Most of what’s below probably originated with them. :p

My Top 15 Professional Writing Resources

Below, you’ll find a list of the various aspects of product production I engage in on a regular basis. You’ll find a handful of affiliate links because it is my policy to share affiliate links only for products or services I use and love myself—and these are those products!

1. Writing Software and Tools

My writing process itself doesn’t rely on anything too gimmicky or fancy. For outlining, I use plain ol’ (recycled) notebooks.

Wayfarer 165 Weiland

Wayfarer (Amazon affiliate link)

For drafting, I use the writer-specific word-processing software Scrivener. For years, I used and loved the free program yWriter. But since diving into Scrivener when writing my gaslamp fantasy Wayfarer, I’ve never looked back. It’s an incredible program that offers an amazing capacity for organizing notes, scenes, chapters, and more. I’ve talked about my process for outlining, writing, and editing with Scrivener in these posts:

I also offer a free Scrivener template, which approximates the one I’ve created for myself, as well as incorporating information from my approach to outlining, story structure, and character arcs.

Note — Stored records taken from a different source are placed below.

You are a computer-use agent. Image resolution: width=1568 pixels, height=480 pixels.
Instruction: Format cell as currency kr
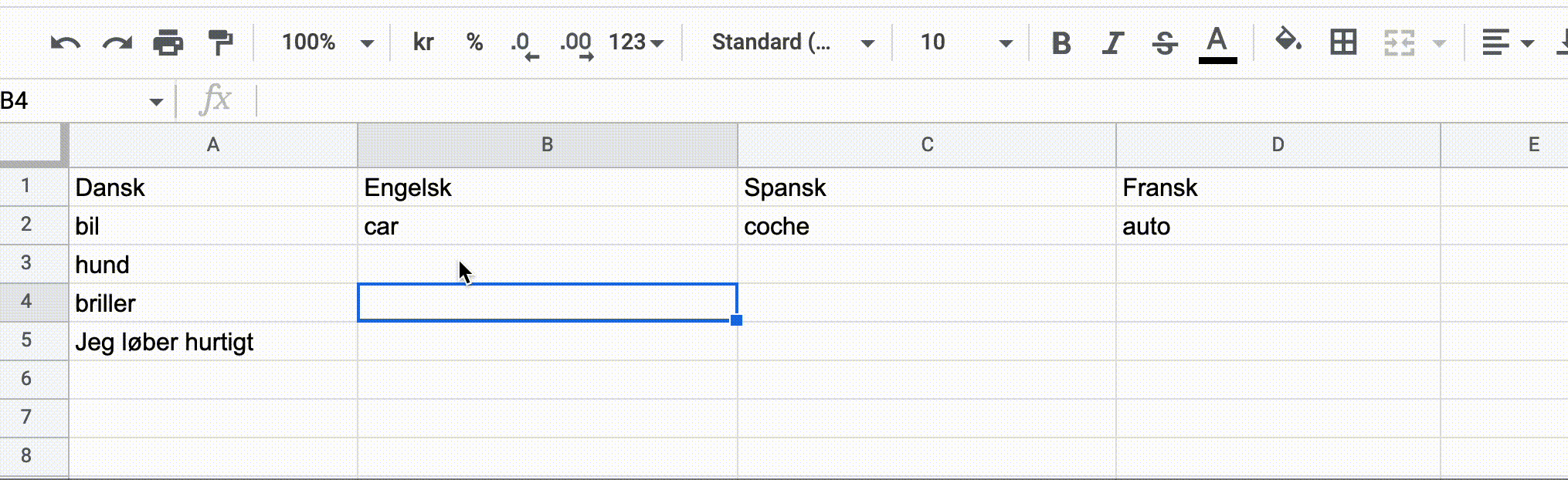point(423,42)
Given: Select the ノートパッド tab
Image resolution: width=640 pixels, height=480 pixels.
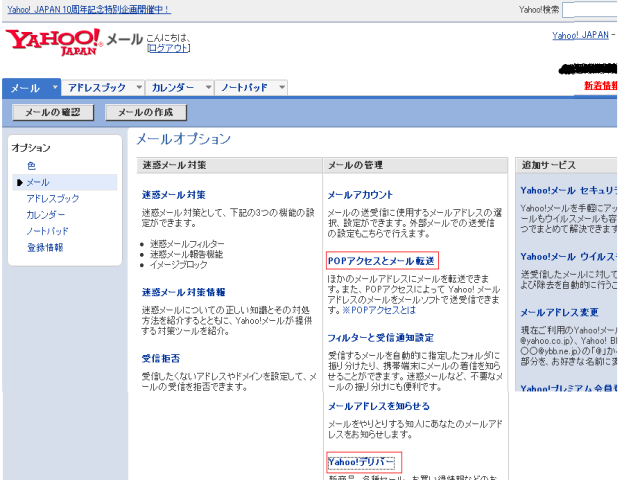Looking at the screenshot, I should [245, 88].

You can also access my full outlining process via my Outlining Your Novel Workbook software, which is a digital version of my brainstorming guide by the same name.

Outlining Your Novel Workbook software logo 228 250

2. Editors

I have hired various editors over the years, none of whom are currently taking new clients. These days, I don’t hire an editor, mostly because my beta readers are so awesome. One of those beta readers, Linda Yezak, is a professional editor in her own right. You can read about her services here.

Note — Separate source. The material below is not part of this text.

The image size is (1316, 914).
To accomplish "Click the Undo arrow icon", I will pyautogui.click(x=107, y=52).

You can also find a group-curated list of editors here (be sure to check the comments, as they contain many further suggestions).

3. Proofreader

My absolute top recommendation for proofreading—aka, typo-hunting—is to find software that will read your manuscript aloud while you read along. The old Kindle Keyboard will read aloud, as will Adobe Reader. I estimate I’m able to catch 95% of typos in my books using this method.

If you’re wanting to also hire a professional, check out this list of editors and proofreaders.

4. Paperback Formatting

Structuring Your Novel IPPY Award 165

Structuring Your Novel (Amazon affiliate link)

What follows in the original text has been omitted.